BEGIN Given data

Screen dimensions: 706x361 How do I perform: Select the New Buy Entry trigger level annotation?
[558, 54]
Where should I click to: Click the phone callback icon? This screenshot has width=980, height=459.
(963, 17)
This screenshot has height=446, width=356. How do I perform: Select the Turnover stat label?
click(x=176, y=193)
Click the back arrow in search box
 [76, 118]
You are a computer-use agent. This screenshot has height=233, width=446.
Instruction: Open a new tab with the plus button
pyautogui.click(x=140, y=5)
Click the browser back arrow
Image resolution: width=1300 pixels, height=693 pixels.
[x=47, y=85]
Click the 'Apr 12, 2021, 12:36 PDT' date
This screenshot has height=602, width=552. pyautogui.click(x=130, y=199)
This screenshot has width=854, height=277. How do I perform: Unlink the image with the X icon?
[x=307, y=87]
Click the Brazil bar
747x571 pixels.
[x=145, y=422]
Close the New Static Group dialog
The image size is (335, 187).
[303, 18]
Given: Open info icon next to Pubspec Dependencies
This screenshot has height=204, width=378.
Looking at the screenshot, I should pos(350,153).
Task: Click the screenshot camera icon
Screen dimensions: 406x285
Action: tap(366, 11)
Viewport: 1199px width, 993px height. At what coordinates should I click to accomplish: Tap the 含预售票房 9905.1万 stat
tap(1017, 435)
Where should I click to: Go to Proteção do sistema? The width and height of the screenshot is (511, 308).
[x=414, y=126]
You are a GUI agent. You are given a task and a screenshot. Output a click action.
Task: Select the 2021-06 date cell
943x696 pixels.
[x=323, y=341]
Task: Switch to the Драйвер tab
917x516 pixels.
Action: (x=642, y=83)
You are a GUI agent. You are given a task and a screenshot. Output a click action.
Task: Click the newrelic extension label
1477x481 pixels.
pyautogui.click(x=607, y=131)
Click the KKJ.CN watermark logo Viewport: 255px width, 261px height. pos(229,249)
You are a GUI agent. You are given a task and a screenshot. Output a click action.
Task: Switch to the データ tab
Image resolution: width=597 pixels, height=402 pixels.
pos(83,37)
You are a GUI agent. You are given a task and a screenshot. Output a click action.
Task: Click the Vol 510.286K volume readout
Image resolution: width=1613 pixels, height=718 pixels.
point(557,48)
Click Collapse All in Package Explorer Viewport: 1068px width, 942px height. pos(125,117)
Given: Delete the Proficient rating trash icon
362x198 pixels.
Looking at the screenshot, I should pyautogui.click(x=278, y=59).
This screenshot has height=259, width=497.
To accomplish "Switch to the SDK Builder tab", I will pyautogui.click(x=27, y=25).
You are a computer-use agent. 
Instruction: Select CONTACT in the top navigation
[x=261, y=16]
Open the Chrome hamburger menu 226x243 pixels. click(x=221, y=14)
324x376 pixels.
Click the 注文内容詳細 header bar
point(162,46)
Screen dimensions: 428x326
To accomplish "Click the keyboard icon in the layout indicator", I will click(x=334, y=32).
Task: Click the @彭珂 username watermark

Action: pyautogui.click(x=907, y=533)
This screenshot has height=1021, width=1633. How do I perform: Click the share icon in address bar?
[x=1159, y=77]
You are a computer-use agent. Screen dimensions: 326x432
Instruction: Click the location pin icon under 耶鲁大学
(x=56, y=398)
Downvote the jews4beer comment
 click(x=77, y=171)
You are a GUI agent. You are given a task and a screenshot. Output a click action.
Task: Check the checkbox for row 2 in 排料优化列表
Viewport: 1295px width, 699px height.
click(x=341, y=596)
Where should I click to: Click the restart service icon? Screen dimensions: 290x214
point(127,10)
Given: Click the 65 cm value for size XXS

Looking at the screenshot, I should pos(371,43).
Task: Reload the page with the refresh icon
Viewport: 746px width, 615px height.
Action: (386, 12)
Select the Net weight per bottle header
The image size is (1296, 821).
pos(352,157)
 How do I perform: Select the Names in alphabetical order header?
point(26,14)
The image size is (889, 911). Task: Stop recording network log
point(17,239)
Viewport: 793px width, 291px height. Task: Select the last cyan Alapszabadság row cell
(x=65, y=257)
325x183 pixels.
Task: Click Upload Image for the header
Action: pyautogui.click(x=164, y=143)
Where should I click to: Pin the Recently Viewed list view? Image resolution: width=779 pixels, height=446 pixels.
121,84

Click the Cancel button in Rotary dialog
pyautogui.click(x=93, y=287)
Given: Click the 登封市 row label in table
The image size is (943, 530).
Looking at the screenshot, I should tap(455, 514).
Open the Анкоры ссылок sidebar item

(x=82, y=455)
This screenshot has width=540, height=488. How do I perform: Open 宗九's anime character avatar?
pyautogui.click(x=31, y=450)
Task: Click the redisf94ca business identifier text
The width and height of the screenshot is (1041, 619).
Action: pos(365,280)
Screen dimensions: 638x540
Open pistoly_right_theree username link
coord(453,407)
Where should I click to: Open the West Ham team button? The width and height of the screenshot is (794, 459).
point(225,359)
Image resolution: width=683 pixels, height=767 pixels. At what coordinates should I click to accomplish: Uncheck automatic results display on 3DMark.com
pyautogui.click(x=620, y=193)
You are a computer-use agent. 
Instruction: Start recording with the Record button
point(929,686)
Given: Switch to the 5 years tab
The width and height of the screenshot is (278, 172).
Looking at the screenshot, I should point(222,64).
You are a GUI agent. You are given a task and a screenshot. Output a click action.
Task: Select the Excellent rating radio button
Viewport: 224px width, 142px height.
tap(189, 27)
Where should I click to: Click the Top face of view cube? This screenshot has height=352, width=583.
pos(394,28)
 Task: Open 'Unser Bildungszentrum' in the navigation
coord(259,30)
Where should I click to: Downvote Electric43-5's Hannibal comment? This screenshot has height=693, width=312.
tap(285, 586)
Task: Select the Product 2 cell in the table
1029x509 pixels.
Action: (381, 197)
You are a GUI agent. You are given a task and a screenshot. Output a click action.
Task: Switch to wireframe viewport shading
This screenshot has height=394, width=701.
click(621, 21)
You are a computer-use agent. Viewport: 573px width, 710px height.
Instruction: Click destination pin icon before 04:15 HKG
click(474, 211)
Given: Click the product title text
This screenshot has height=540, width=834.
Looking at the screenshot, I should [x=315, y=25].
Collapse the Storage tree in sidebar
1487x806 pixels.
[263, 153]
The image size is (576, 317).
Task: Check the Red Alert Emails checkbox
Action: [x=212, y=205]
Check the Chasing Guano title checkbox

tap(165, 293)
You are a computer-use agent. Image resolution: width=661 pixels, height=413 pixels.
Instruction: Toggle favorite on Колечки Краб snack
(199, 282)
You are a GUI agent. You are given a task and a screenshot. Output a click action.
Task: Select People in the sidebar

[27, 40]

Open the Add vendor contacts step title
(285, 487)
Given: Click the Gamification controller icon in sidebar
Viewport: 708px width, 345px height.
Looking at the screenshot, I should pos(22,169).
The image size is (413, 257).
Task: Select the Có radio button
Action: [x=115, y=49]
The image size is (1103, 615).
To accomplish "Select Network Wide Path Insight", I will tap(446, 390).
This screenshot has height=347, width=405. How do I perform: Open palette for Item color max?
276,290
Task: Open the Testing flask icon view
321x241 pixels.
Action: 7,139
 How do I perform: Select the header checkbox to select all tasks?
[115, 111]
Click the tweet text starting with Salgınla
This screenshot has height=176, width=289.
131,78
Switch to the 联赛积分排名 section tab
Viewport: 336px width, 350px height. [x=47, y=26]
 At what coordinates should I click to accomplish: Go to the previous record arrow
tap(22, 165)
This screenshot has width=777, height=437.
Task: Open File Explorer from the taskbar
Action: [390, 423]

END Given data

▶ _Exercise instructions_:
Without leaving out a single line, retype the material above exactly.

▶ _Response to this task_:
Screen dimensions: 706x361 How do I perform: Select the New Buy Entry trigger level annotation?
[558, 54]
Where should I click to: Click the phone callback icon? This screenshot has width=980, height=459.
(963, 17)
This screenshot has height=446, width=356. How do I perform: Select the Turnover stat label?
click(x=176, y=193)
Click the back arrow in search box
 [76, 118]
You are a computer-use agent. This screenshot has height=233, width=446.
Instruction: Open a new tab with the plus button
pyautogui.click(x=140, y=5)
Click the browser back arrow
Image resolution: width=1300 pixels, height=693 pixels.
[x=47, y=85]
Click the 'Apr 12, 2021, 12:36 PDT' date
This screenshot has height=602, width=552. pyautogui.click(x=130, y=199)
This screenshot has width=854, height=277. How do I perform: Unlink the image with the X icon?
[x=307, y=87]
Click the Brazil bar
747x571 pixels.
[x=145, y=422]
Close the New Static Group dialog
The image size is (335, 187).
[303, 18]
Given: Open info icon next to Pubspec Dependencies
This screenshot has height=204, width=378.
Looking at the screenshot, I should pos(350,153).
Task: Click the screenshot camera icon
Screen dimensions: 406x285
Action: tap(366, 11)
Viewport: 1199px width, 993px height. At what coordinates should I click to accomplish: Tap the 含预售票房 9905.1万 stat
tap(1017, 435)
Where should I click to: Go to Proteção do sistema? The width and height of the screenshot is (511, 308).
[x=414, y=126]
You are a GUI agent. You are given a task and a screenshot. Output a click action.
Task: Select the 2021-06 date cell
943x696 pixels.
[x=323, y=341]
Task: Switch to the Драйвер tab
917x516 pixels.
Action: (x=642, y=83)
You are a GUI agent. You are given a task and a screenshot. Output a click action.
Task: Click the newrelic extension label
1477x481 pixels.
pyautogui.click(x=607, y=131)
Click the KKJ.CN watermark logo Viewport: 255px width, 261px height. pos(229,249)
You are a GUI agent. You are given a task and a screenshot. Output a click action.
Task: Switch to the データ tab
Image resolution: width=597 pixels, height=402 pixels.
pos(83,37)
You are a GUI agent. You are given a task and a screenshot. Output a click action.
Task: Click the Vol 510.286K volume readout
Image resolution: width=1613 pixels, height=718 pixels.
point(557,48)
Click Collapse All in Package Explorer Viewport: 1068px width, 942px height. pos(125,117)
Given: Delete the Proficient rating trash icon
362x198 pixels.
Looking at the screenshot, I should pyautogui.click(x=278, y=59).
This screenshot has height=259, width=497.
To accomplish "Switch to the SDK Builder tab", I will pyautogui.click(x=27, y=25).
You are a computer-use agent. 
Instruction: Select CONTACT in the top navigation
[x=261, y=16]
Open the Chrome hamburger menu 226x243 pixels. click(x=221, y=14)
324x376 pixels.
Click the 注文内容詳細 header bar
point(162,46)
Screen dimensions: 428x326
To accomplish "Click the keyboard icon in the layout indicator", I will click(x=334, y=32).
Task: Click the @彭珂 username watermark

Action: pyautogui.click(x=907, y=533)
This screenshot has height=1021, width=1633. How do I perform: Click the share icon in address bar?
[x=1159, y=77]
You are a computer-use agent. Screen dimensions: 326x432
Instruction: Click the location pin icon under 耶鲁大学
(x=56, y=398)
Downvote the jews4beer comment
 click(x=77, y=171)
You are a GUI agent. You are given a task and a screenshot. Output a click action.
Task: Check the checkbox for row 2 in 排料优化列表
Viewport: 1295px width, 699px height.
click(x=341, y=596)
Where should I click to: Click the restart service icon? Screen dimensions: 290x214
point(127,10)
Given: Click the 65 cm value for size XXS

Looking at the screenshot, I should pos(371,43).
Task: Reload the page with the refresh icon
Viewport: 746px width, 615px height.
Action: (386, 12)
Select the Net weight per bottle header
The image size is (1296, 821).
pos(352,157)
 How do I perform: Select the Names in alphabetical order header?
point(26,14)
The image size is (889, 911). Task: Stop recording network log
point(17,239)
Viewport: 793px width, 291px height. Task: Select the last cyan Alapszabadság row cell
(x=65, y=257)
325x183 pixels.
Task: Click Upload Image for the header
Action: pyautogui.click(x=164, y=143)
Where should I click to: Pin the Recently Viewed list view? Image resolution: width=779 pixels, height=446 pixels.
121,84

Click the Cancel button in Rotary dialog
pyautogui.click(x=93, y=287)
Given: Click the 登封市 row label in table
The image size is (943, 530).
Looking at the screenshot, I should tap(455, 514).
Open the Анкоры ссылок sidebar item

(x=82, y=455)
This screenshot has width=540, height=488. How do I perform: Open 宗九's anime character avatar?
pyautogui.click(x=31, y=450)
Task: Click the redisf94ca business identifier text
The width and height of the screenshot is (1041, 619).
Action: pos(365,280)
Screen dimensions: 638x540
Open pistoly_right_theree username link
coord(453,407)
Where should I click to: Open the West Ham team button? The width and height of the screenshot is (794, 459).
point(225,359)
Image resolution: width=683 pixels, height=767 pixels. At what coordinates should I click to accomplish: Uncheck automatic results display on 3DMark.com
pyautogui.click(x=620, y=193)
You are a computer-use agent. 
Instruction: Start recording with the Record button
point(929,686)
Given: Switch to the 5 years tab
The width and height of the screenshot is (278, 172).
Looking at the screenshot, I should point(222,64).
You are a GUI agent. You are given a task and a screenshot. Output a click action.
Task: Select the Excellent rating radio button
Viewport: 224px width, 142px height.
tap(189, 27)
Where should I click to: Click the Top face of view cube? This screenshot has height=352, width=583.
pos(394,28)
 Task: Open 'Unser Bildungszentrum' in the navigation
coord(259,30)
Where should I click to: Downvote Electric43-5's Hannibal comment? This screenshot has height=693, width=312.
tap(285, 586)
Task: Select the Product 2 cell in the table
1029x509 pixels.
Action: (381, 197)
You are a GUI agent. You are given a task and a screenshot. Output a click action.
Task: Switch to wireframe viewport shading
This screenshot has height=394, width=701.
click(621, 21)
You are a computer-use agent. Viewport: 573px width, 710px height.
Instruction: Click destination pin icon before 04:15 HKG
click(474, 211)
Given: Click the product title text
This screenshot has height=540, width=834.
Looking at the screenshot, I should [x=315, y=25].
Collapse the Storage tree in sidebar
1487x806 pixels.
[263, 153]
The image size is (576, 317).
Task: Check the Red Alert Emails checkbox
Action: [x=212, y=205]
Check the Chasing Guano title checkbox

tap(165, 293)
You are a computer-use agent. Image resolution: width=661 pixels, height=413 pixels.
Instruction: Toggle favorite on Колечки Краб snack
(199, 282)
You are a GUI agent. You are given a task and a screenshot. Output a click action.
Task: Select People in the sidebar

[27, 40]

Open the Add vendor contacts step title
(285, 487)
Given: Click the Gamification controller icon in sidebar
Viewport: 708px width, 345px height.
Looking at the screenshot, I should pos(22,169).
The image size is (413, 257).
Task: Select the Có radio button
Action: [x=115, y=49]
The image size is (1103, 615).
To accomplish "Select Network Wide Path Insight", I will tap(446, 390).
This screenshot has height=347, width=405. How do I perform: Open palette for Item color max?
276,290
Task: Open the Testing flask icon view
321x241 pixels.
Action: 7,139
 How do I perform: Select the header checkbox to select all tasks?
[115, 111]
Click the tweet text starting with Salgınla
This screenshot has height=176, width=289.
131,78
Switch to the 联赛积分排名 section tab
Viewport: 336px width, 350px height. [x=47, y=26]
 At what coordinates should I click to accomplish: Go to the previous record arrow
tap(22, 165)
This screenshot has width=777, height=437.
Task: Open File Explorer from the taskbar
Action: [390, 423]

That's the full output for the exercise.